Exercise aim => With pictures left out, copy exactly every line from the one containing "Image resolution: width=1712" through the end of the material.

[Opening Records for this exercise section]

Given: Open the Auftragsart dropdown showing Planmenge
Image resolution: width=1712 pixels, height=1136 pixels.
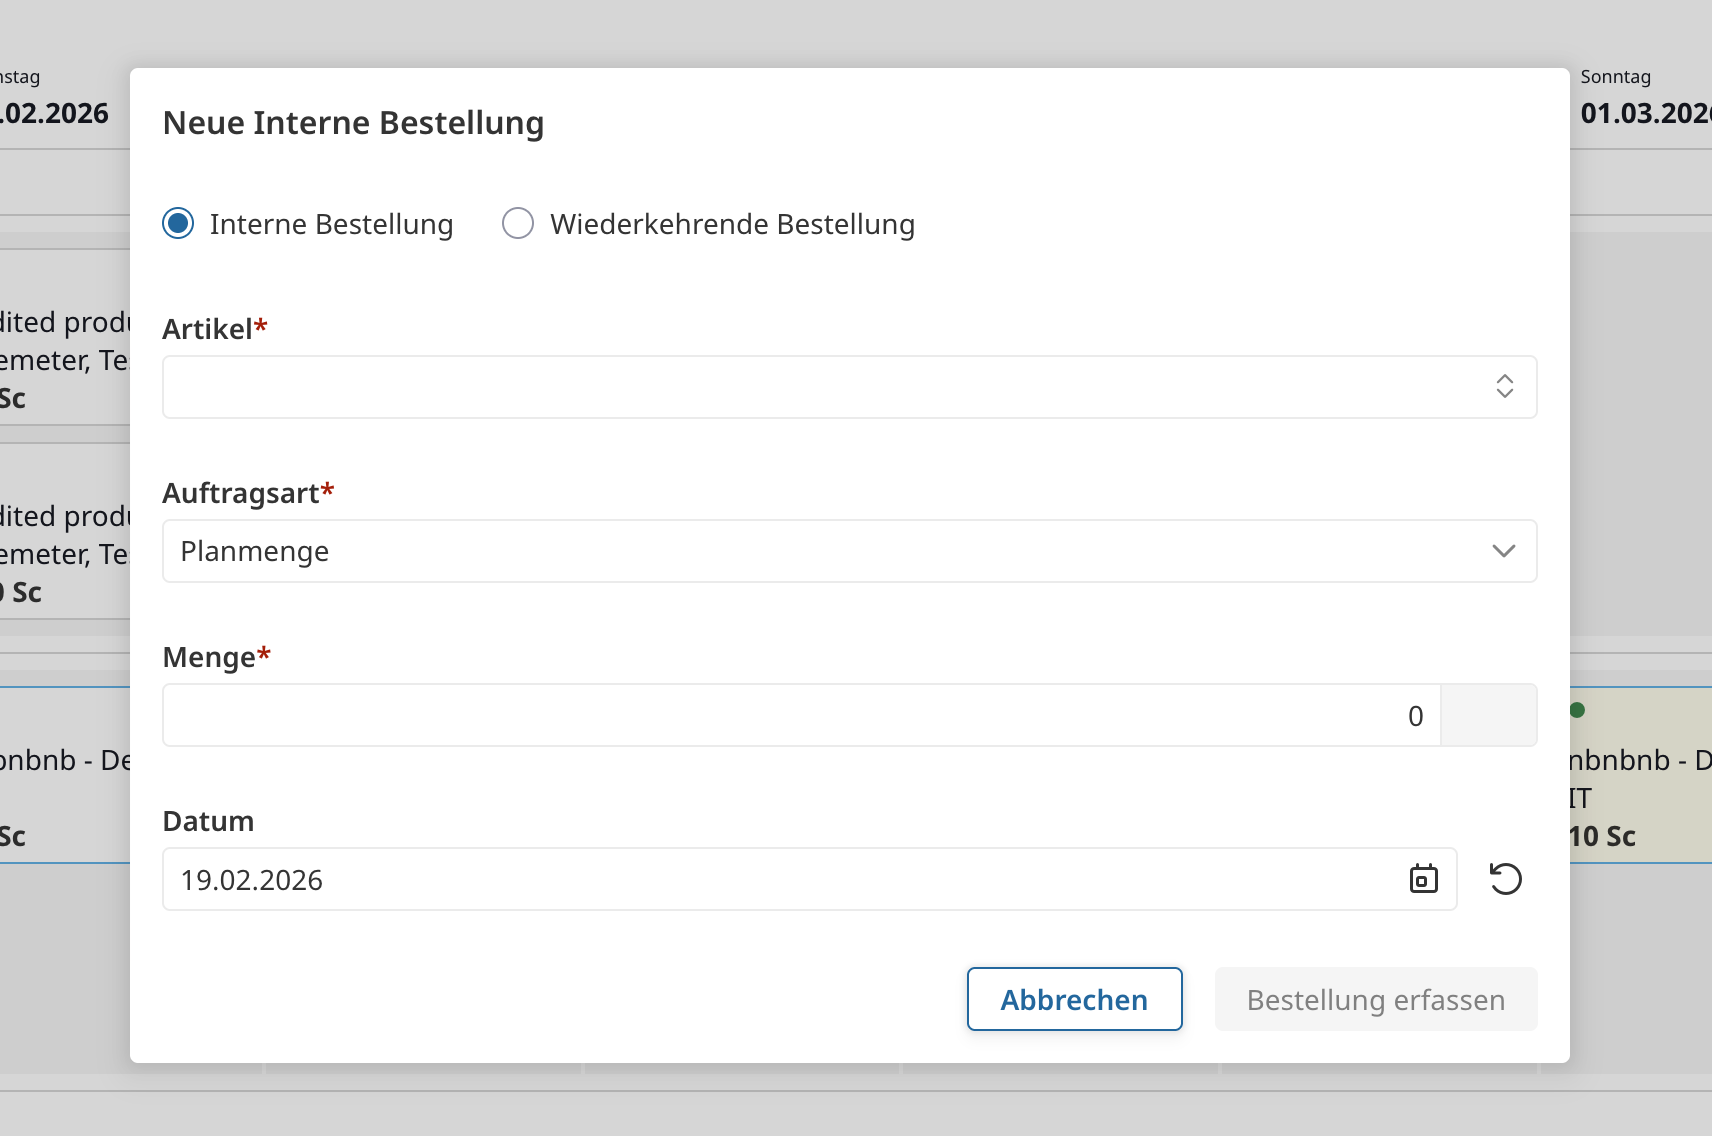Looking at the screenshot, I should (x=1502, y=551).
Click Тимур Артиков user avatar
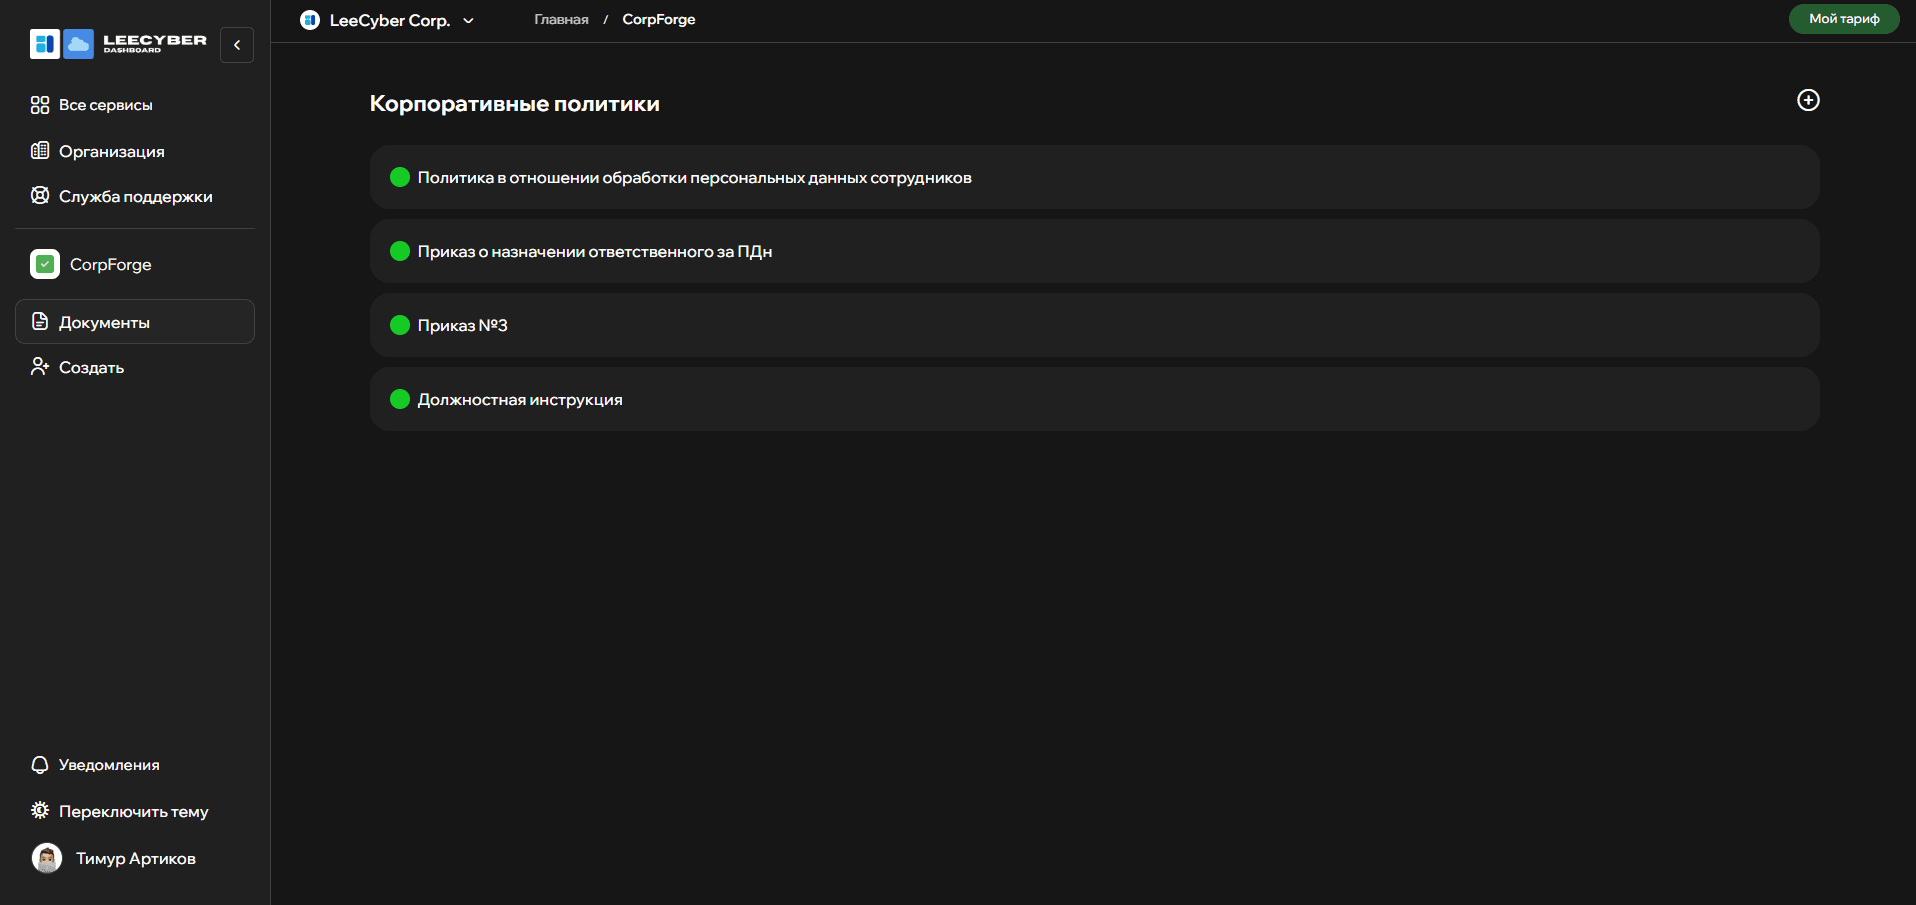1916x905 pixels. [47, 858]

[Closing Records for this exercise section]

The completed task =>
Image resolution: width=1712 pixels, height=1136 pixels.
Looking at the screenshot, I should (x=1502, y=551).
Click Тимур Артиков user avatar
1916x905 pixels. [47, 858]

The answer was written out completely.